We stopped at the Hubbell Trading Post. It has been in business since 1878. Mr. Hubbell was a good guy. He spoke Spanish, English and Navajo. After the Navajo people were released from imprisonment in New Mexico, they walked back to this area. They were physically and emotionally devastated. Their first order of business was feeding themselves. After that, they started making items for trade. Mr. Hubbell was a part of the community, he bargained in good faith and helped the Navajo. Three generations of Hubbells ran the trading post.
You approach the trading post over a one lane bridge. Tour buses go in there, so you can, too.
The trading post is still functioning. The stables and agricultural buildings are no longer in use.
Local work is for sale.
These are hand loomed rugs, made by local crafts women.
These are heads.
There were a couple of horses in a corral. They were quite friendly.
This is a good stop. The visitor's center is very informative, and the trading post is well worth visiting. The rugs are all works of art.
We did a drive through of the Cottonwood campground. The sites are not big enough for us. Another thing we noticed is that many of the sites slant the wrong way from the one way street. This is a primitive campground, there are no utilities. Although it's in a national monument, it's on the reservation, so the Golden Geezer card is not honored.

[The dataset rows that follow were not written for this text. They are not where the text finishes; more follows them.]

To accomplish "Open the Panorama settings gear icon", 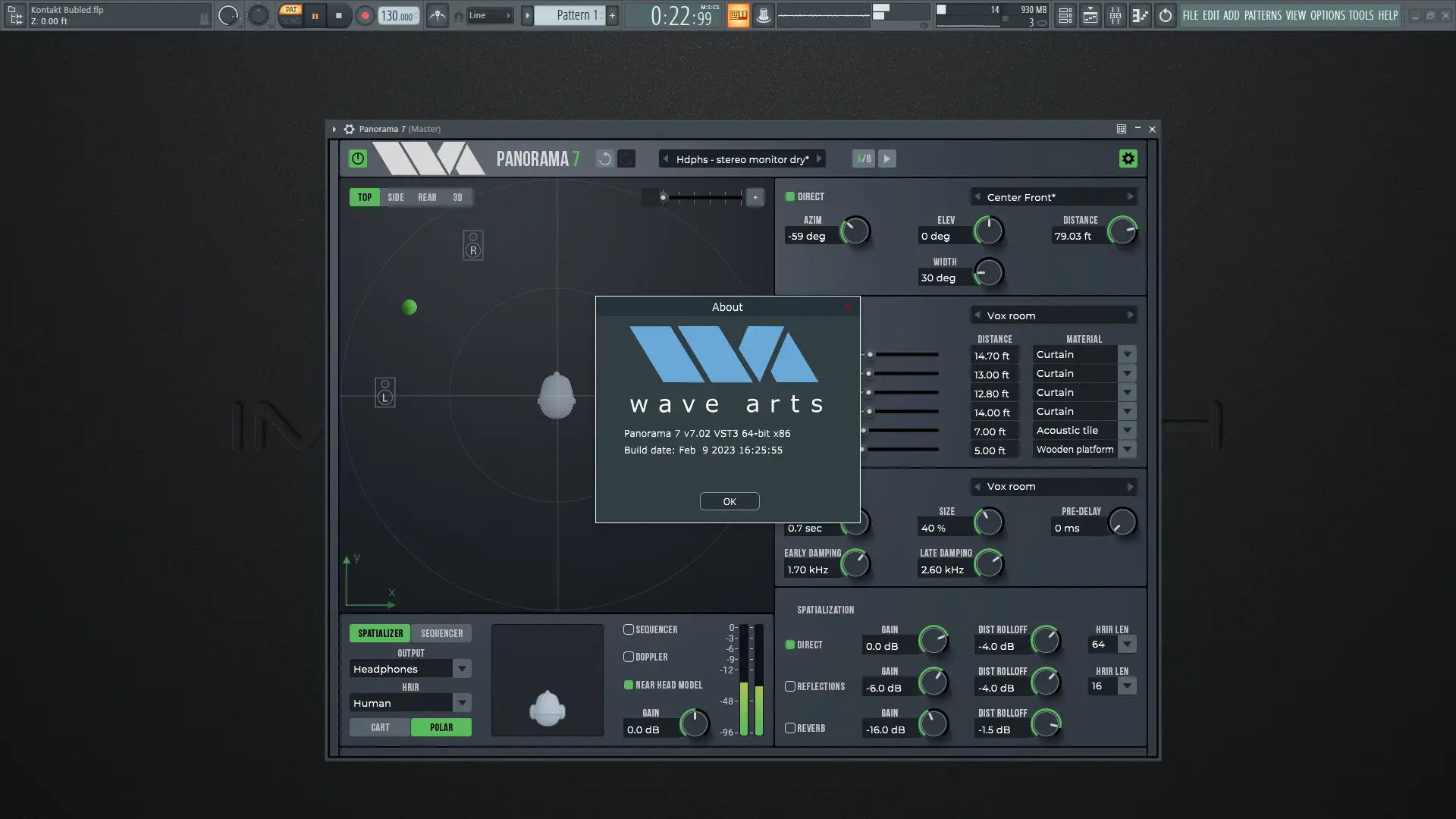I will point(1128,158).
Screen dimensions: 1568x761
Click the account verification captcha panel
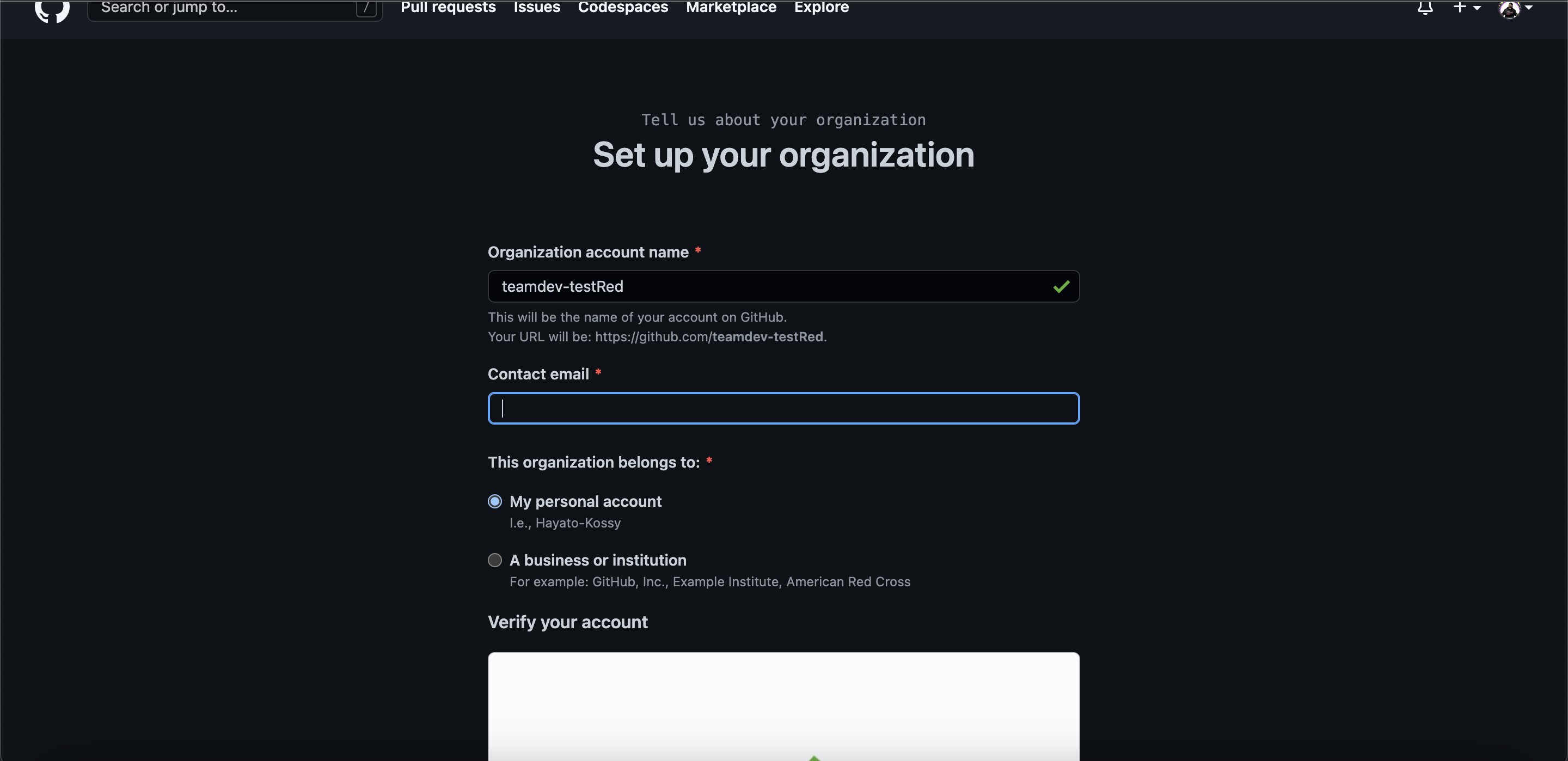783,706
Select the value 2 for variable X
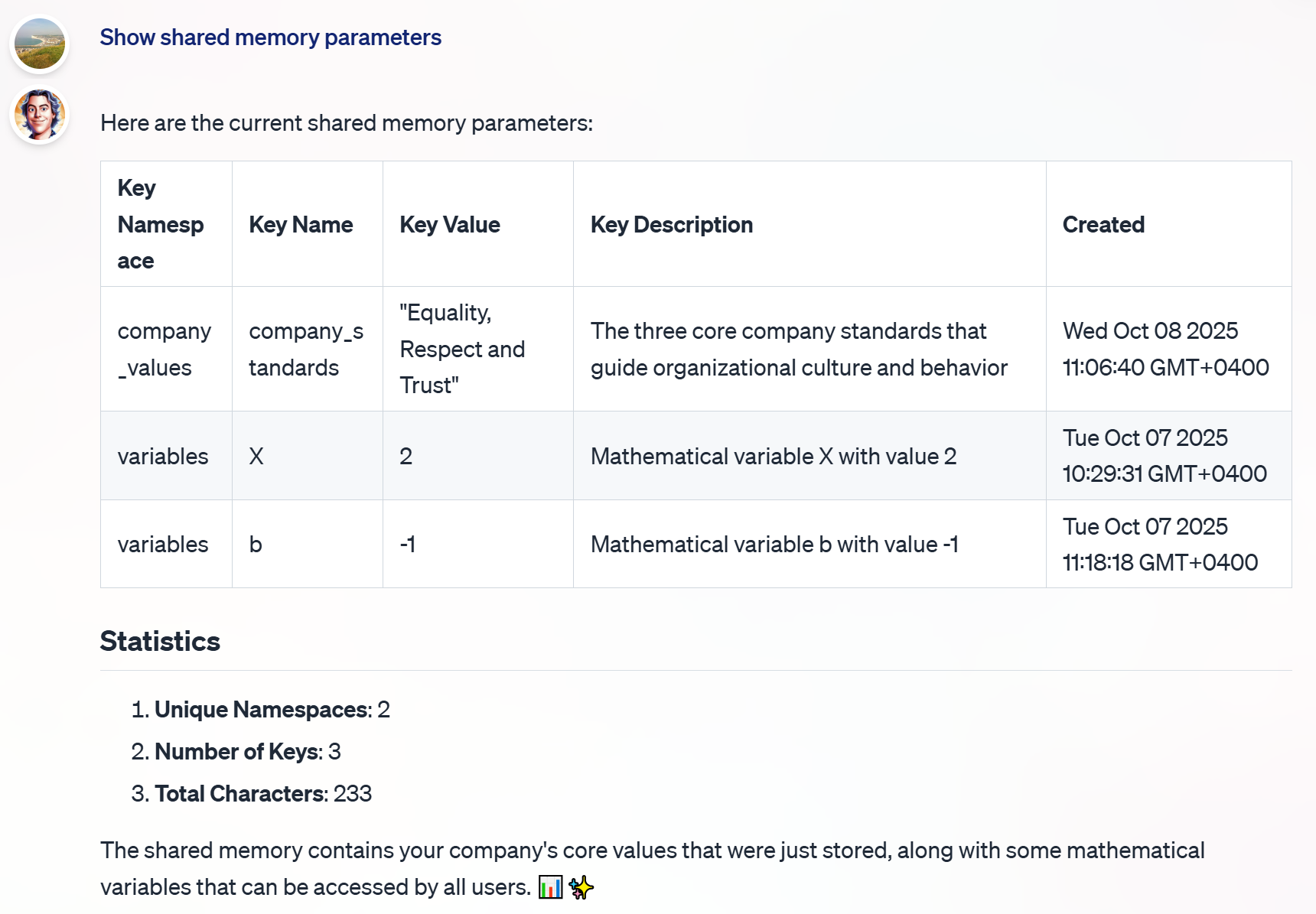Screen dimensions: 1316x914 click(406, 456)
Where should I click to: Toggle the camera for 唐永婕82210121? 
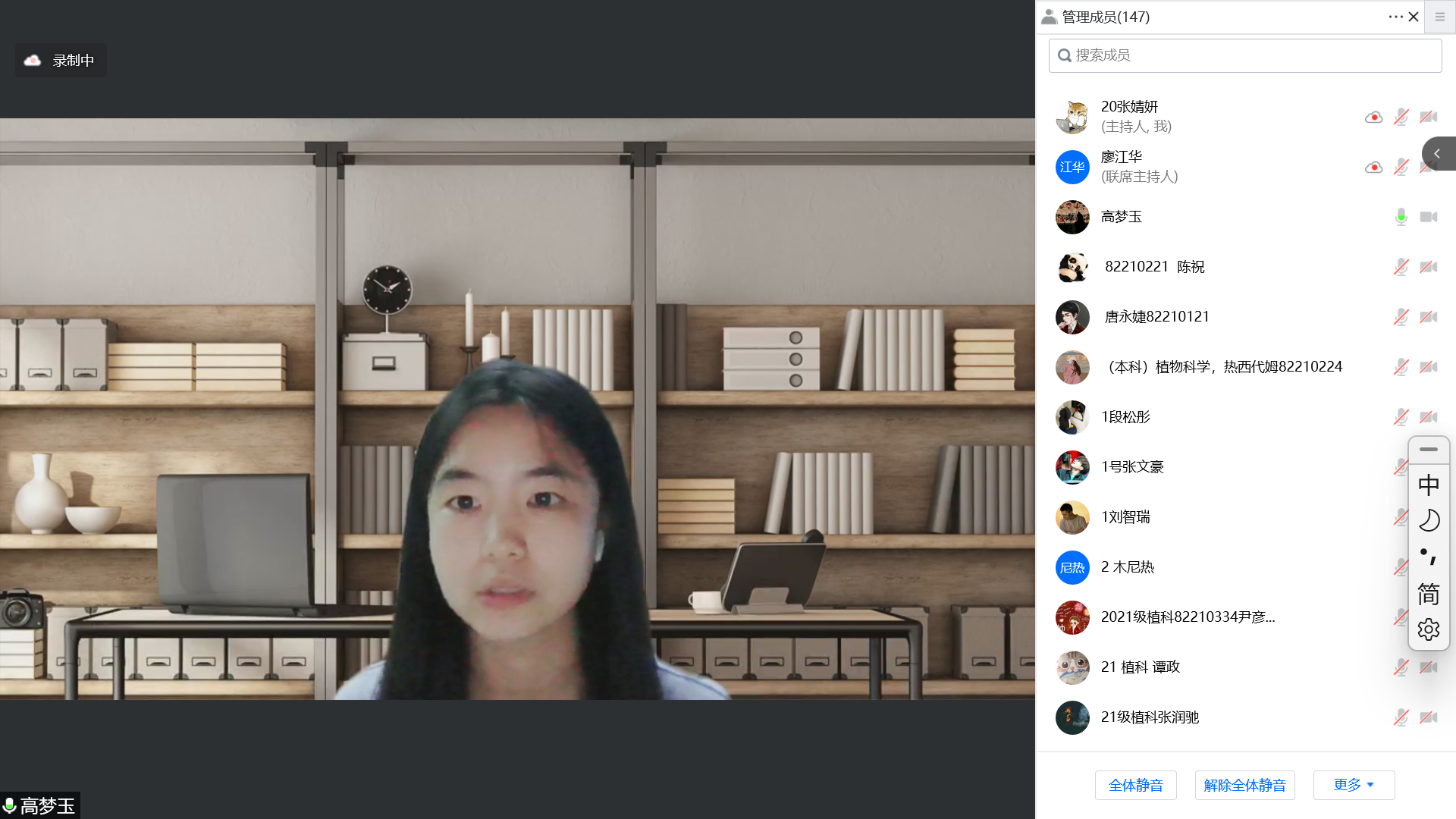[x=1429, y=317]
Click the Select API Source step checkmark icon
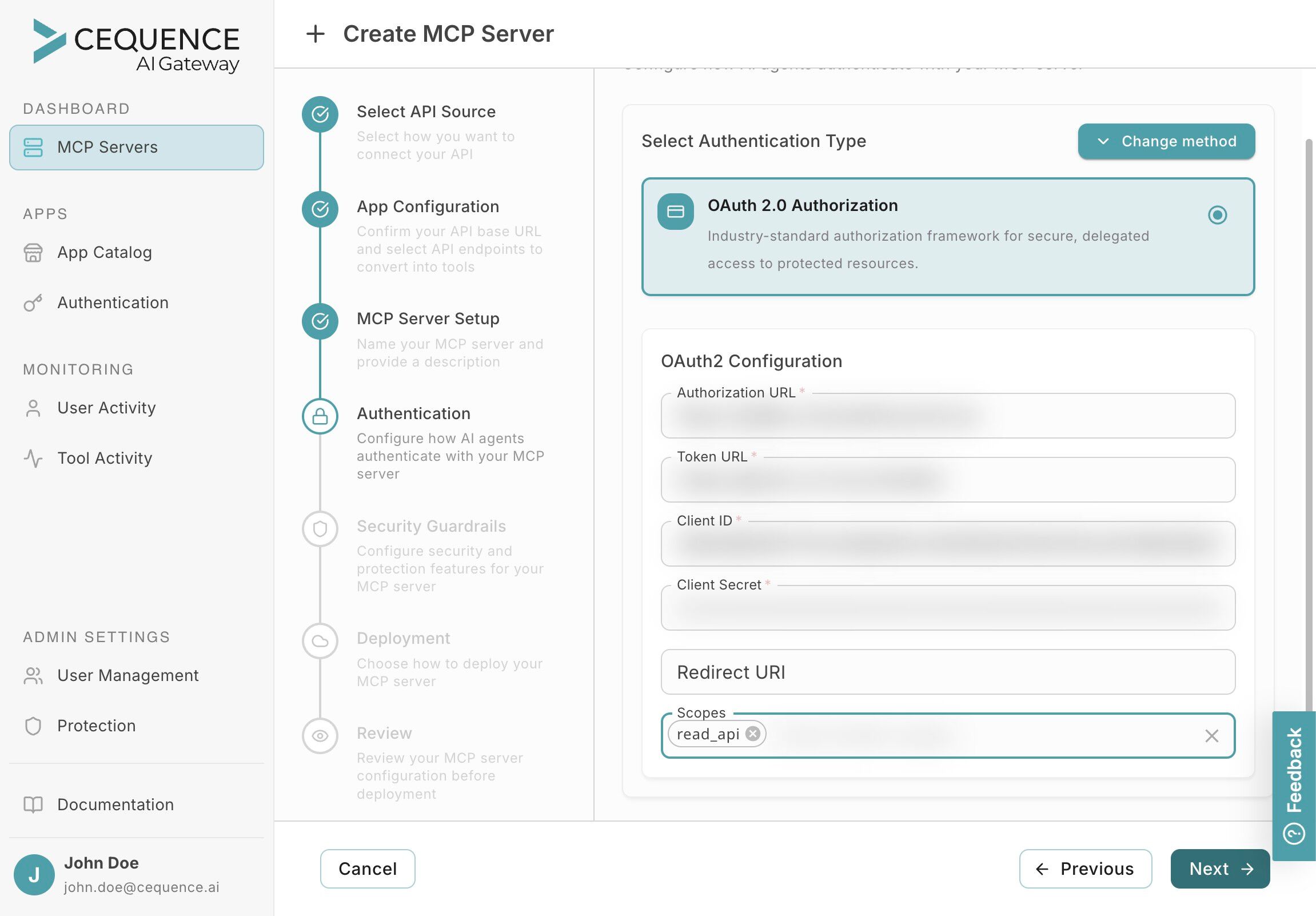 coord(320,114)

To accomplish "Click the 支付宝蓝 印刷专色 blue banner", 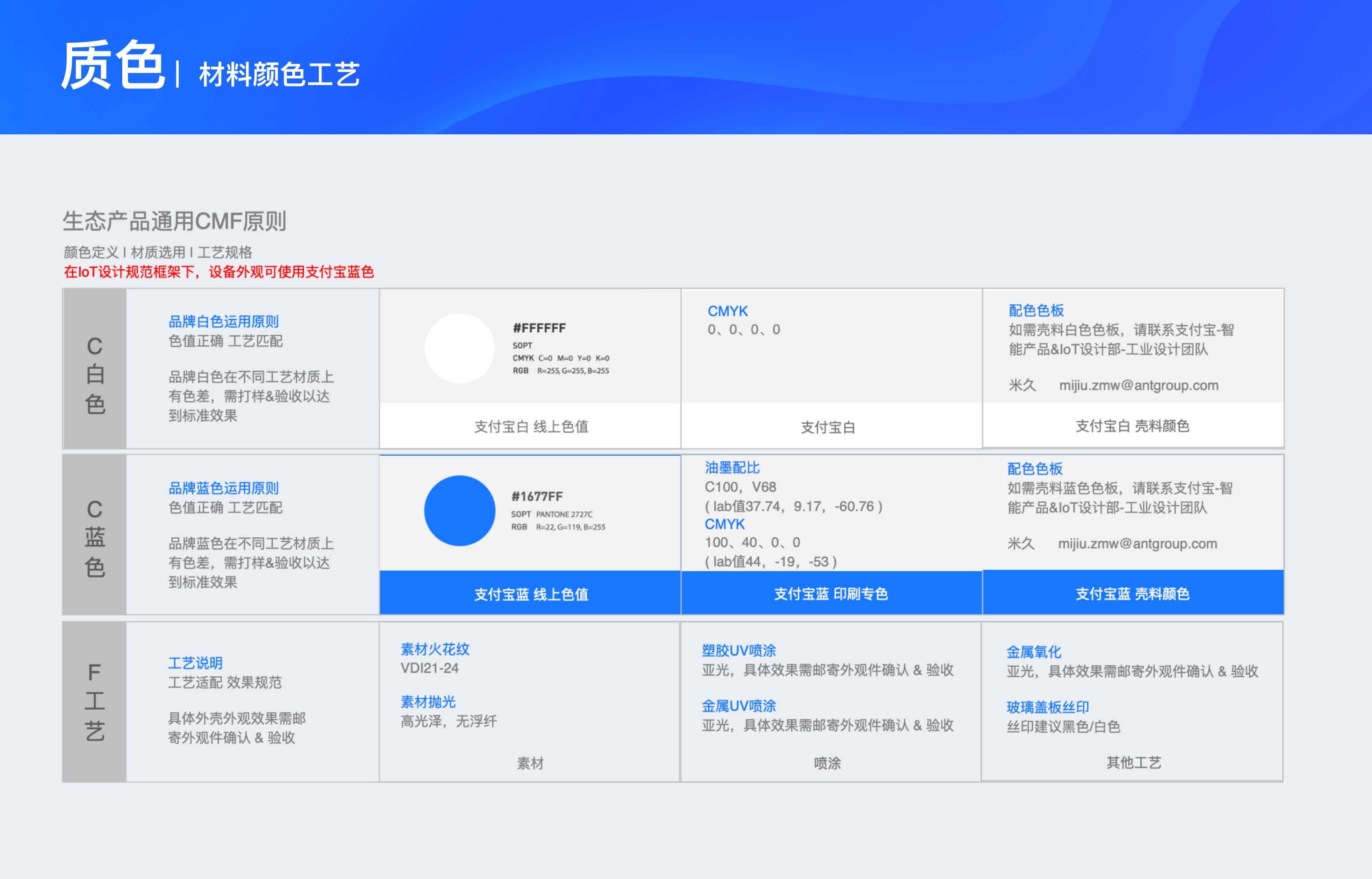I will point(831,594).
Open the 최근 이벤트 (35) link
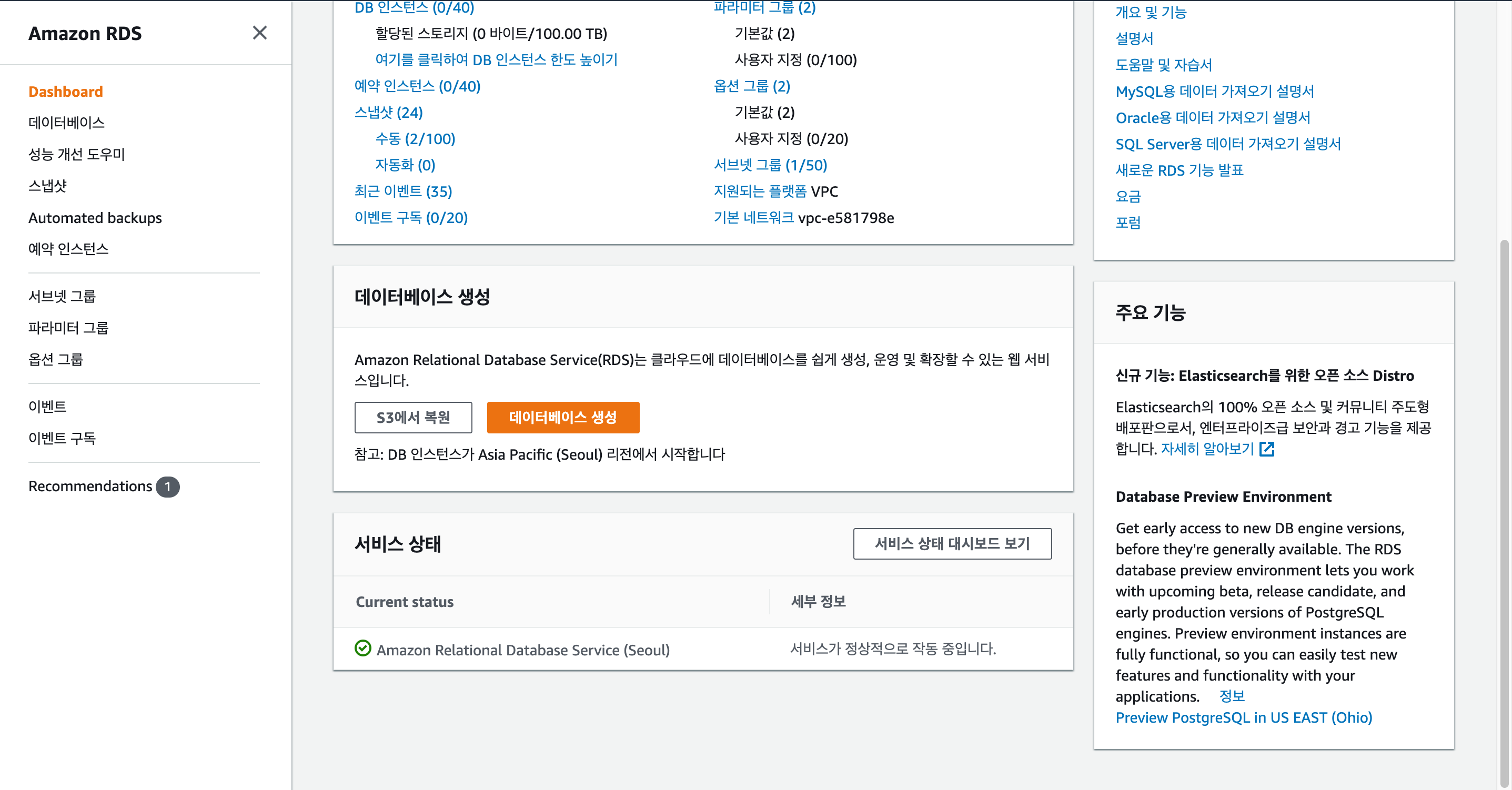Screen dimensions: 1512x790 [x=402, y=191]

For a smaller RV, this is not a bad park.
This was surprising. It's an Airstream with a slide. I did not know they made such a thing.
Nine miles up the south rim road from the visitor's center, there is the Spider Rock Campground. We can not recommend this place.
Road are dirt, they're the red dirt that becomes impassable after rain. RVs are just sort of jumbled in there. Many of the sites are off to the side, interspersed among the shrubs. This is what one reviewer wrote on rvparkreviews.
The web page for this campground is deceptive. If you like camping in a landfill or in a debris field after a major earthquake: then you will love this place. I wasn’t sure if it was the abandoned trailers with broken windows or the plywood lean-to pit toilets that was the most disgusting. We called the listed phone number and left a message. Never received a return call. Drove the 9 miles from the park visitor center and attempted to make contact in the office which was surrounded by debris and trash. No one at the office or anywhere on site. Nothing is level and you can’t tell the muddy roads from the campsites. The Cottonwood campground is fine. Spider rock is not worth the drive from the visitor center. Put this on your do not camp list!
The roads into Canyon de Chelly from Chinle are steep. We saw many Class C RVs on the road. A Class A could do the drive, but it would be slow.